• YOUR TASKS:
(a) Could you set down, word for word, the part of the Finley forum thread that opens with the words containing "The most exciting" and closes with "time will tell."?
(b) Based on the Finley forum thread, what are the answers to these?
(i) Which player does The_Franchise say he would prefer over Finley?
(ii) Which two players does ApheLion02 say he wants?
(iii) In jdiggidy's line about Phoenix, who is named as someone Finley could play with?
(c) How would you render this sentence from the Finley forum thread in Spanish: "Houston would probably be the best spot if he wants a shot at winning and a bigger role."

— BEGIN TEXT EXTRACT —

# Finley is in houston



## TheRoc5 (Mar 1, 2005)

do yall think theres a chances hes gonna sign?


----------



## Miamiballer2k5 (Jun 29, 2005)

well the Houston board is quite active.


----------



## TheRoc5 (Mar 1, 2005)

Miamiballer2k5 said:


> well the Houston board is quite active.


yes almost as active as the spurs board lol


----------



## JNice (Jul 13, 2002)

TheRoc5 said:


> do yall think theres a chances hes gonna sign?


Houston, Spurs, Miami ... all have a good shot Fin wants a ring so he'd be heading to one of the top teams if he goes. Houston would probably be the best spot if he wants a shot at winning and a bigger role.


----------



## Yao Mania (Aug 4, 2003)

Miamiballer2k5 said:


> well the Houston board is quite active.


Dang right! Unfortunately I haven't been too active lately, been busy w/ work and everything else (I'm posting from work right now!)

I'm not a big Finley fan, but if he's willing to accept a lesser role here to compliment T-Mac and Yao then I would love to have him here, so as little money as possible.

I don't want to think of our team as contenders though - lets see how this off-season will end and how we start off the season first.


----------



## The_Franchise (Mar 30, 2003)

Has shot over 40% from 3pt the past 2 seasons... proven volume shooter, the biggest question mark is whether he can muster up his old defensive intensity and keep up with the young fellas. To be honest I would prefer Greg Buckner, but you can't go wrong picking up a savvy vet.


----------



## ApheLion02 (Aug 5, 2005)

I want DeMarr Johnson or Jay Williams, but you won't catch me crying if we do get Finley instead.


----------



## KokoTheMonkey (Aug 4, 2003)

My big knock on Finley all of these years was that I always thought he had too large of a role offensively in Dallas. I don't think he'll have that some problem if he ends up elsewhere, although I do think he would have the same exact mentality in Phoenix. 


The most exciting thing about this though is all of the contenders are going after him. One of us will have the bragging rights on Finley, time will tell.


----------



## CrackerJack (Jul 2, 2005)

if we do sign him with the rest of our cap it will put us back in luxury tax territory so unless he's gonna sign for near nothing im not that sure about him being here


----------



## jdiggidy (Jun 21, 2003)

I'm sorry guys but, are we in HELL??? No way Finley signs with Houston unless he has an elderly grandmother or family member here that he is so close to that he just can't say no.

(Being Michael Finely)

Let's see, Houston or Miami where its a party all the time, I can play with Shaq/DWade, and my old college coach? They are so close to a championship too.
Let's see, Houston or San Antonio where I can stick it to Dallas and win a championship.
Let's see, Houston or Detroit where I can possibly win another championship?
Let's see, Houston or Phoenix where I can play with my boy Nash and maybe win a championship.

— END TEXT EXTRACT —
— BEGIN DATA SECTION —

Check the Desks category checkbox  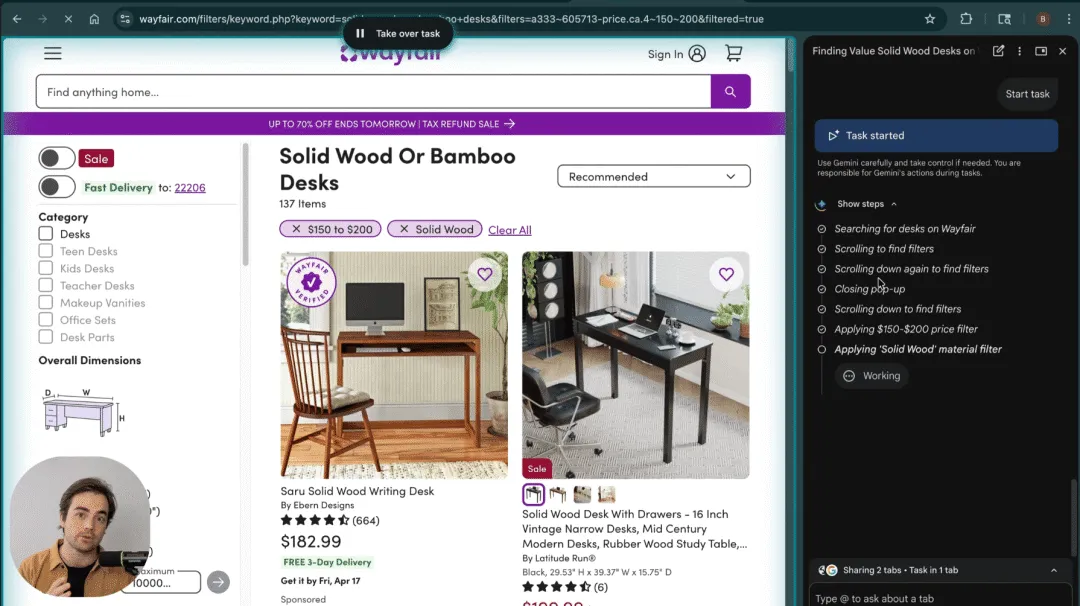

— END DATA SECTION —

• TASK RESPONSES:
(a)
The most exciting thing about this though is all of the contenders are going after him. One of us will have the bragging rights on Finley, time will tell.

(b)
(i) Greg Buckner
(ii) DeMarr Johnson or Jay Williams
(iii) Nash

(c) Houston probablemente sería el mejor lugar si quiere tener la oportunidad de ganar y un papel más importante.